This article was written in 2013. It might or it might not be outdated. And it could be that the layout breaks. If that’s the case please let me know.

My presentation about art on the web

On the amazing Beyond Tellerrand conference, there was a little known second stage, where people gave twenty minute talks. I was one of those people. In this talk I tried, unsuccessfully, to answer the question if we miss the influence of artists on the web, and if we actually need that influence.

You can view my slides online, but as always, it won’t be clear what I was talking about. And be warned, there are some pretty big images in there! So here’s a summary.

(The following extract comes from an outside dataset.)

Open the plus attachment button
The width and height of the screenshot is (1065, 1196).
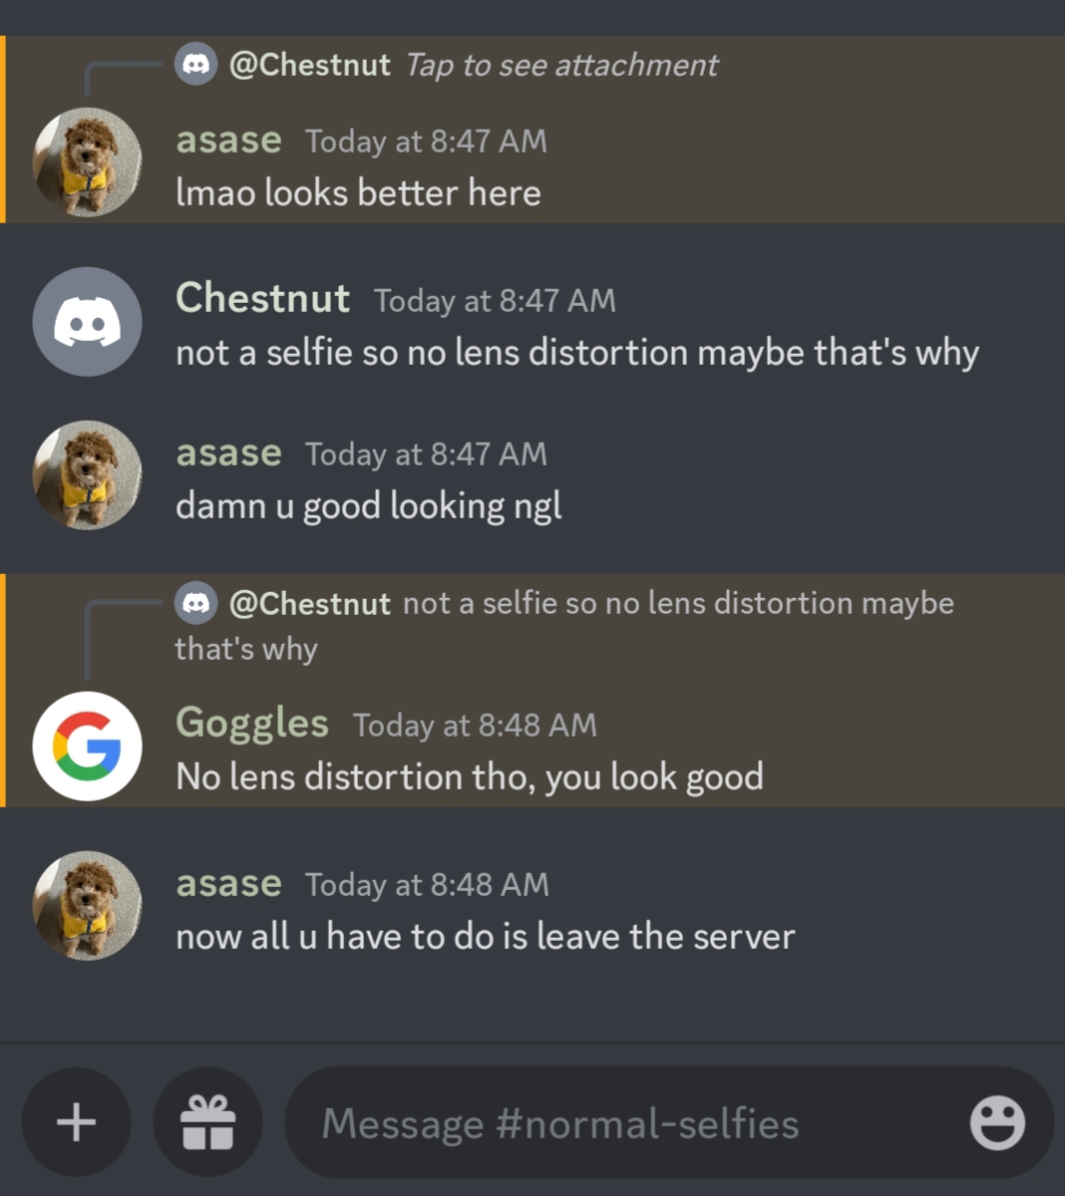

What we, as designers and developers do on a daily basis, is all very, very useful. In order to escape that, I sometimes create nonsense, like pictures of salads (and worse, posters of pictures of salads), a website that publishes nothing every day, a responsive version of the CSS Zen Garden and a responsive version of an illustration by Mike Kus. I write about this, and more wonderful nonsense on this blog (be sure to press the letter l on that site, if you have a physical keyboard).

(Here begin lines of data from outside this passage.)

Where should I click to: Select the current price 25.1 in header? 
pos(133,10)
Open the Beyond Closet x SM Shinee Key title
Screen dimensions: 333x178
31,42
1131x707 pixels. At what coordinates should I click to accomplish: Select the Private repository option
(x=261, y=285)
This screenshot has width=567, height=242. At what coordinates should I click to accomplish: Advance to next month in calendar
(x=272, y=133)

Of course, this is nonsense, and not art. But with some of these projects I do some research about some of the problems we have as web designers and developers, but in a less practical, a less economic way. This sometimes leads to solutions I would never find in a professional environment, where everything, always has to make sense. So, my hypothesis is that artists could look at our problems, and come up with great ideas that we could never have. I could be terribly wrong here.

Artists on the web

There are quite a few artists on the web. People like Constant Dullaart with his monumental The Death Of The URL. Or somebody like Jan Robert Leegte who plays with the physicality of digital things. And of course we have the brilliant Drunk Men Work Here with fantastic works that play with the material of the web. And this comes very close to what I’m looking for.

How do we see things

In this column I wrote a while ago I explained that artists have always thought about the way that people will eventually see their work. Is it small, is it far away, can you touch it? Does it have a large or a small frame? Is the wall white, grey or purple? Are we standing behind, or next to the statue? There are many, many factors that influence the way we experience the final product, and artists think about these things. They use all the restrictions and possibilities of their materials, and all the possible influences of the environment, and create their work with it. I think it would be interesting if artists would start doing that with the web.

What is web art?

Bret Victor explains that an incredible picture, made with Photoshop, is not real computer art: it’s a classic picture, made with a computer. An amazing animation created with After Effects is in the same way not native computer art: it’s a film, created with a computer. Both examples are old art forms, created with a new tool. It becomes real native computer art once you can interact with it. Or, as he says it: Without behaviour, it’s not native.

I played a bit with that quote and changed it to without adaption, it’s not the web. What I mean by this is that the web is fluid, flexible, and that things on the web should be fluid and flexible too. The only two professions I know that have experience with fluid and flexible things are designers who print logo’s on balloons, and tattoo artists. Both nice professions, but I’m not sure they have the solutions to our design issues. The web is more than just flexible in size. It can be flexible in features. For instance, when you view the responsive version of Mike’s illustration in IE8, you’ll get a textual representation of the work. If you open it in Opera Mini, there’s some colour too. Only browsers that support certain features will see the circles. But apart from screen size and features, the web is also flexible in the way you interact with it, the connection speed is flexible, the quality of the hardware is flexible, the environment we’re in is flexible. This is new. It never existed before. But at the same time, it’s not that new. The web is 20 years old. A Dao of Web Design is 11 years old. The article Responsive Web Design is 3 years old.

Why artists

Now, my talk was supposed to be about artists. And I haven’t really mentioned them at all. That is, because I really don’t know. I just think that artists might come up with brilliant stuff we’d never think of. After all, we are designers and we only come up with useful stuff. If we investigate a possible solution, we will stop investigating once we find out it’s not useful. An artists might go on where we quit and find some unexpected, fantastic stuff there. This could be.

But at the same time it could be the opposite. We’ve seen that a lot. We could consider these insanely big websites, with parallax effects and flashy animations to be inspired by artists. If that’s all that happens when artists start experimenting with the web, if our designs become worse, my hypothesis is wrong. But, it could also be that we learn from them. For instance, take a look at all 222 works on Drunk Men Work Here. I’m sure you’ll be inspired by at least one of them.